A linha do discurso de Umaro Sissoco Embaló, eleito com 53,55% de votos, segundo a CNE, foi uma mistura daquilo que defende que deve ser feito, sem perder de vista as responsabilidades que os seus adversários têm de assumir. Tal como ficou patente numa das suas passagens em que defende a “construção de um Estado novo”, mas avisa que “a lei deve imperar”.
“Nesta minha presidência, José Mário Vaz será a minha referência. Será o meu Conselheiro”, disse para interromper e gritar “Nunca!”, palavra que notabilizou o ex-Chefe de Estado quando impôs que “Nunca” Domingos Simões Pereira ocuparia o cadeirão presidencial.

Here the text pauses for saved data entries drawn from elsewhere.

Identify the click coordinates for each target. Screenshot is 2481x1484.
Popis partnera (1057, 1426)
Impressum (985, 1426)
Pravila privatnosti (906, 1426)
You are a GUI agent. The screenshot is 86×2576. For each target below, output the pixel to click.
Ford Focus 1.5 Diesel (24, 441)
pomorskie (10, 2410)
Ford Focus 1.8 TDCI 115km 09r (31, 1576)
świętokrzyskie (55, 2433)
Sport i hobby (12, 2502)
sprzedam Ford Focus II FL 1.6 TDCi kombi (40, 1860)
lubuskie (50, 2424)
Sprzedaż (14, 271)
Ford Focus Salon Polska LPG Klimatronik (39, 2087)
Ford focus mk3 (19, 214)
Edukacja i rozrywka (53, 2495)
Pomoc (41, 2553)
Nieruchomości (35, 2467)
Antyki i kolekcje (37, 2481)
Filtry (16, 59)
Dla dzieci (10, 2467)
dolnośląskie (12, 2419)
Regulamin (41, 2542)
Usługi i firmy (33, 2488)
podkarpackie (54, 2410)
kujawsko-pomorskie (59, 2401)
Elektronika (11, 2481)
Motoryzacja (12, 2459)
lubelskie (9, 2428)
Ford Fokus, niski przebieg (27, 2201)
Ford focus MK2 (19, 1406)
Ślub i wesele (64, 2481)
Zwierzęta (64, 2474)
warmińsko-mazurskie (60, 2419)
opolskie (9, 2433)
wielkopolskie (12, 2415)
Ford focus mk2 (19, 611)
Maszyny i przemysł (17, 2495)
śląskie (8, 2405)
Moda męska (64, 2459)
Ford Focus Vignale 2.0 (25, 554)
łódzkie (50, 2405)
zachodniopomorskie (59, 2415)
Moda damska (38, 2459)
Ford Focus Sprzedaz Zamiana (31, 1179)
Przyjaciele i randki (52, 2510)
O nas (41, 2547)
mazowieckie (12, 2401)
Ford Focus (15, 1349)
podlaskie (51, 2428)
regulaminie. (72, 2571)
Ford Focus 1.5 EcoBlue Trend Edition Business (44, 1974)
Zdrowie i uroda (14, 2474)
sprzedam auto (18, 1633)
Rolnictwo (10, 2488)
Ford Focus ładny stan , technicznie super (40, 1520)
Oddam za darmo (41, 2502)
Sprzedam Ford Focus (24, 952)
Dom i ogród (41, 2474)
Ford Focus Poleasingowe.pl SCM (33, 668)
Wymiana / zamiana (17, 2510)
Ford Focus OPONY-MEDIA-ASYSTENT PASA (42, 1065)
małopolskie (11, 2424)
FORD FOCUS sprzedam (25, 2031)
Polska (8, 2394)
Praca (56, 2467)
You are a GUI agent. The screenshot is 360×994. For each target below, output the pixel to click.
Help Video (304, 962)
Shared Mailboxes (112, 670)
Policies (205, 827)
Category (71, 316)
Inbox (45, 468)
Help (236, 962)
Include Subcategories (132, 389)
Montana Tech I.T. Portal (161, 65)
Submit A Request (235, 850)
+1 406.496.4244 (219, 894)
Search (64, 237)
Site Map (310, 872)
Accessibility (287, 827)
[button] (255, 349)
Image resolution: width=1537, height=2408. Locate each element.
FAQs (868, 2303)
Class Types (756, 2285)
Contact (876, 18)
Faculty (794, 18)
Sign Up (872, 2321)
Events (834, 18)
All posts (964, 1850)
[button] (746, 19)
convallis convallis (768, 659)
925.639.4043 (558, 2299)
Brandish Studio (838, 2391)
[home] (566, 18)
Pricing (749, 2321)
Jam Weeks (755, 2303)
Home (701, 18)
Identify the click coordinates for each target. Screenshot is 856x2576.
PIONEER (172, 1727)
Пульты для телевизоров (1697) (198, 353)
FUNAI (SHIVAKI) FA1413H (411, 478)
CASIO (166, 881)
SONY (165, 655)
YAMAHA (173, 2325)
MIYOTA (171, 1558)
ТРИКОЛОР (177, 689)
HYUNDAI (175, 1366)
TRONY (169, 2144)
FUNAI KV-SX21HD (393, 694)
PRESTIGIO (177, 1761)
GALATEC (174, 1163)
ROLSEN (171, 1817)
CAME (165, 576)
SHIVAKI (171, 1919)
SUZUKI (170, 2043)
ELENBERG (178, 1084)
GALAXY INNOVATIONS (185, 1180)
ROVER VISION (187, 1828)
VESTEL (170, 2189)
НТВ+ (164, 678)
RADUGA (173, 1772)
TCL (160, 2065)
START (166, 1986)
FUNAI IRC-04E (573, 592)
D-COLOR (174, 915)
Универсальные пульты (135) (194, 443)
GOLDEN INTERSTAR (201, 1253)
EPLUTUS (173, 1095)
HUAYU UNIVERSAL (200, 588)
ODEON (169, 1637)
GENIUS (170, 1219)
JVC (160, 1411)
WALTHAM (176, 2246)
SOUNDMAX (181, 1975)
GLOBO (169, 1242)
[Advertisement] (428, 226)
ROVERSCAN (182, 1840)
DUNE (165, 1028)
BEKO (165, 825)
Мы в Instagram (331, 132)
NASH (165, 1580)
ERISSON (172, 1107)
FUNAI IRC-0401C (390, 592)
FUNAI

JOMAV sai com passadeira estendida
Umaro Sissoco disse ter uma agenda na qual prestará uma atenção especial às mulheres e jovens, e prometeu dirigir o Conselho de Ministros para tratar deste assunto. Mas também, insistiu em sublinhar, que vai ser um Presidente da República para “dirigir todas as etnias na Guiné-Bissau”, tendo citado os nomes das principais etnias no país.
Terminada a posse, Umaro Sissoco deslocou-se ao Palácio Côr de Rosa (Palácio da República) acompanhado de José Mário Vaz para assinalar a saída do ex-Chefe de Estado, acompanhado da esposa. José Mário Vaz com a esposa Rosa Vaz, saiu numa passadeira estendida e sob fortes aplausos daqueles que acompanharam Umaro Sissoco, dirigentes do MADEM, PRS e alguns da APU-PDGB. Para estes, José Mário Vaz fez história ao “impedir a ditadura do PAIGC” e de ter sido o “único que levou o seu mandato até ao fim”.
A investidura teve lugar, mas o país continua à espera da decisão do STJ sobre o recurso interposto pelo candidato Domingos Simões Pereira.